------ EXTRAIT

Entre l’assujettissement monarchique et féodal et la liberté absolue de la démocratie humaine, les démocraties nationales à demi rivales, à demi fraternelles ont été une transition nécessaire. On ne pouvait passer d’emblée de l’infini morcellement féodal à la centralité humaine : les nations ont été et elles sont encore de nécessaires foyers multiples où s’élabore l’unité. Quand Clootz oppose à la concorde forcée de Marseille et de Bordeaux, que règlent les lois d’un même pays, les rivalités et les guerres de Gênes et de Venise, sa conclusion immédiate devrait être : l’unité italienne doit se constituer sur le modèle de l’unité française. Mais il franchit ce stade intermédiaire et c’est dans l’ample sein de l’unité humaine qu’il concilie Venise et Gênes. Il constitue l’humanité avant de constituer l’Italie, et on ne sait plus quelles prises il aura sur l’énorme matière humaine dispersée et incohérente. Il manque à son panthéisme l’idée d’évolution : la nature ne produit pas, elle révèle seulement sous les formes du temps des existences éternelles. De même, il méconnaît dans le monde humain la loi de l’évolution historique ; et il suppose réalisé d’emblée le plan auquel devront travailler obscurément bien des générations. Il est conduit ainsi à proscrire les types sociaux de transition, les arrangements humains qui préparent l’unité sans l’accomplir. Il déteste la forme de fédération des États-Unis d’Amérique, et il est vrai qu’à l’époque de Clootz cette fédération n’avait qu’un lien très lâche. Il a eu raison de discerner tout ce qu’elle recouvrait d’antagonismes, tous les germes de guerre civile qu’elle portait. Mais il n’a pas assez vu aussi qu’elle était l’humble et nécessaire degré par où l’antagonisme politique et économique d’États multiples s’acheminait à une centralité plus haute, à une plus harmonieuse unité. Et quel progrès immense ce serait d’instituer, entre les divers États du monde, des liens analogues à ces liens fédéraux ! Le nationalisme fragmentaire, le nationalisme national ne s’élargira pas d’emblée en nationalisme humain : il passera par des formes d’« internationalisme » et une de ces formes sera la fédération des États.

------------
------ DONNÉES RECUEILLIES

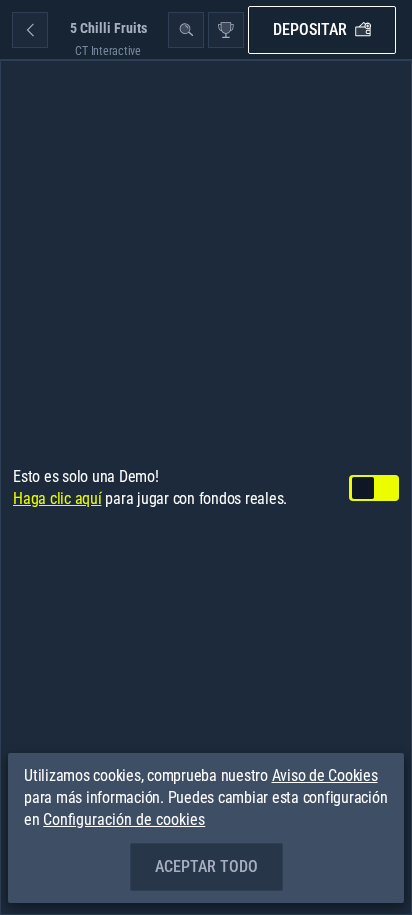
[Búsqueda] (186, 30)
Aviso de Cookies (325, 775)
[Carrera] (226, 30)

------------

▶ CONSIGNE 1
Répondez à ces questions sur l'extrait consacré à Clootz :
(a) Quelles deux villes, réglées par les lois d'un même pays, Clootz oppose-t-il à Gênes et à Venise ?
(b) Quelle idée manque au panthéisme de Clootz ?
(c) Quelle forme de fédération Clootz déteste-t-il ?
▶ CONSIGNE 2
Poursuivez l'extrait sur Clootz et l'unité humaine à partir de sa dernière phrase.

▶ RÉPONSE 1
(a) Marseille et Bordeaux.
(b) L'idée d'évolution.
(c) Celle des États-Unis d'Amérique.

▶ RÉPONSE 2
Clootz ne se représente pas la vie de l’humanité organisée en une nation unique comme une vie uniforme, réglée sur un modèle universel par une administration centrale. Il la conçoit comme le régime d’un État unique, subdivisé, non pas en nations autonomes, mais en départements et où chaque département aurait une large initiative. Mais qui ne voit qu’il renverse l’ordre des termes historiques ? Dans sa pensée la diversité est octroyée par l’unité humaine. Dans le mouvement de l’histoire c’est la diversité qui, en s’organisant, aboutira à l’unité.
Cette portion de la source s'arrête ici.